Denn der Veggie-Burger-Quatsch hat erstens seinen Ursprung bei französischen Konservativen und zweitens möchte man grundsätzlich nicht im Lager von Grünen und Veganern gesehen werden. Bundeskanzler Friedrich Merz, der sonst die EU-Regelungswut immer kritisiert, sagte denn auch in einer Talkshow brav, um die Fleischideologie seiner kulturkampfbereiten Klientel wissend: "Eine Wurst ist eine Wurst. Wurst ist nicht vegan." Brav, langweilig.
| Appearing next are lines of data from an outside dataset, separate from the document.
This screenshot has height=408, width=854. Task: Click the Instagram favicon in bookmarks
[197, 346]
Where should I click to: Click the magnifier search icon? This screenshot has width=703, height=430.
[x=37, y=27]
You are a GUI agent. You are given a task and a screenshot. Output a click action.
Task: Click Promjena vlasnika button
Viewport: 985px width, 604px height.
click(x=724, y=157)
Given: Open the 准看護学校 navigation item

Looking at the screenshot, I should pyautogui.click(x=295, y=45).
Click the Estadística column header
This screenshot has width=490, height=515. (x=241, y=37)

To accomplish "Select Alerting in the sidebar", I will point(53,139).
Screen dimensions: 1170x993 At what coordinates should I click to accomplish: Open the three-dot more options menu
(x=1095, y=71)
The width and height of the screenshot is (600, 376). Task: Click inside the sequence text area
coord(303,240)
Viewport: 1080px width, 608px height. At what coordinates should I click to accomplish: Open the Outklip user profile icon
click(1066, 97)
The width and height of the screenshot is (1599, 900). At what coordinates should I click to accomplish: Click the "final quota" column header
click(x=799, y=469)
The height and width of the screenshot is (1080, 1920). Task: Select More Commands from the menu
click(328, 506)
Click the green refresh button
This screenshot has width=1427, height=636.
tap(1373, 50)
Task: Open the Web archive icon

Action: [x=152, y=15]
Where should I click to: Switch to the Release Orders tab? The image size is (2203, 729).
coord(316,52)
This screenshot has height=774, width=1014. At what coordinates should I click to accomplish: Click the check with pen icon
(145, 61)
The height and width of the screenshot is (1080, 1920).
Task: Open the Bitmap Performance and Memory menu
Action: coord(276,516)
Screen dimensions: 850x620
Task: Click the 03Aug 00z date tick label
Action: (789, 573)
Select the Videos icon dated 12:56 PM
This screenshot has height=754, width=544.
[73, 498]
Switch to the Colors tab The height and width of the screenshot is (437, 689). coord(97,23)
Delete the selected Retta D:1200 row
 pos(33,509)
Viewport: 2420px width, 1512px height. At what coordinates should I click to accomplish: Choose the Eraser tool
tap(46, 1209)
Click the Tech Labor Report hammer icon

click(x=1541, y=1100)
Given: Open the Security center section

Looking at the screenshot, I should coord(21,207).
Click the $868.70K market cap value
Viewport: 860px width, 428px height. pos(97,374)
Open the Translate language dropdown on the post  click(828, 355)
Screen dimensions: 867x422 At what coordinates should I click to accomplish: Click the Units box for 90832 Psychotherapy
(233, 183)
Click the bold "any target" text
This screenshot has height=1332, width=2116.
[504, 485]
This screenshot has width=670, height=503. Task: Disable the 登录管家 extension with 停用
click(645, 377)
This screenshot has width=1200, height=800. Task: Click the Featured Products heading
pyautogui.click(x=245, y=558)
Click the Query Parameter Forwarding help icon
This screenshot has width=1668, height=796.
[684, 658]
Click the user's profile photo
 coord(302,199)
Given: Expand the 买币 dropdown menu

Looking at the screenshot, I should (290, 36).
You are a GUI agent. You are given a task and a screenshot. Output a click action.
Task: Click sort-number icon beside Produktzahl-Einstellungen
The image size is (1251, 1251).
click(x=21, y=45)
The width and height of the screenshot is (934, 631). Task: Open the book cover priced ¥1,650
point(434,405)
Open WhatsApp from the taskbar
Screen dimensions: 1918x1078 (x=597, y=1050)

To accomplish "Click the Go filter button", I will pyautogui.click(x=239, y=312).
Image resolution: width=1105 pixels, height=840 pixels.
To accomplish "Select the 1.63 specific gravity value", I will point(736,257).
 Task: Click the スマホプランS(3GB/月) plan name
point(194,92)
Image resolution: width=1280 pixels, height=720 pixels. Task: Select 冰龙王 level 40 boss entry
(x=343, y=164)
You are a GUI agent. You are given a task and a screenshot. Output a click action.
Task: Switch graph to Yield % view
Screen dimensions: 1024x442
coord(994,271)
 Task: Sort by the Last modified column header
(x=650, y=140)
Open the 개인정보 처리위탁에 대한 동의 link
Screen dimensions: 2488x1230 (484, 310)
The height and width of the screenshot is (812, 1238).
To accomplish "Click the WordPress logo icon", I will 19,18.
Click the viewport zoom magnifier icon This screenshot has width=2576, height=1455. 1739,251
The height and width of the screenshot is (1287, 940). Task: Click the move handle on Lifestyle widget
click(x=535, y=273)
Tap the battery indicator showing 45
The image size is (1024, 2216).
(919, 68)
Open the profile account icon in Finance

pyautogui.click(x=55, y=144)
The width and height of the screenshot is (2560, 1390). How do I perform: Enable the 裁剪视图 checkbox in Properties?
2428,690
Das Bürgergeld ist jetzt ein Bas-Projekt

Doch es gibt Lichtblicke in Sachen Unverbogenheit, einen solchen lieferte in dieser Woche Bärbel Bas. Die SPD-Linke, Parteivorsitzende und Arbeitsministerin, ausgerechnet sie, machte sich nämlich zu eigen, was eigentlich nicht in ihr Lager gehört: Die Abschaffung des Bürgergelds. Dieses heißt nun "Grundsicherung", wer Termine im Jobcenter nicht einhält, dem sollen die Leistungen gekürzt werden.

"Was für eine soziale Kälte von dieser Koalition ausgeht, sieht man an den Vereinbarungen zum Bürgergeld", klagt die Fraktionsvorsitzende der Grünen, Britta Haßelmann, und ihre Krokodilstränen fielen direkt als Eistropfen zu Boden.

Mit dieser Kritik musste Bas rechnen. Sie hätte den Schritt daher als Kompromiss darstellen können, als Zugeständnis an die Union, als bittere Pille, die eine von Blackrock-Merz bedrängte SPD nun einmal schlucken müsse und so weiter.

Aber das tat sie nicht. "Arbeitsverweigerer erhalten künftig keine Leistungen mehr", verkündete Bas stattdessen barsch. Die Abschaffung des Bürgergelds ist nun ihr Projekt - alle Achtung. Manche Linke wissen schon wieder nicht, ob sie jetzt klatschen dürfen.

Erfrischend: Ich glaube, solche Frauen brauchen wir.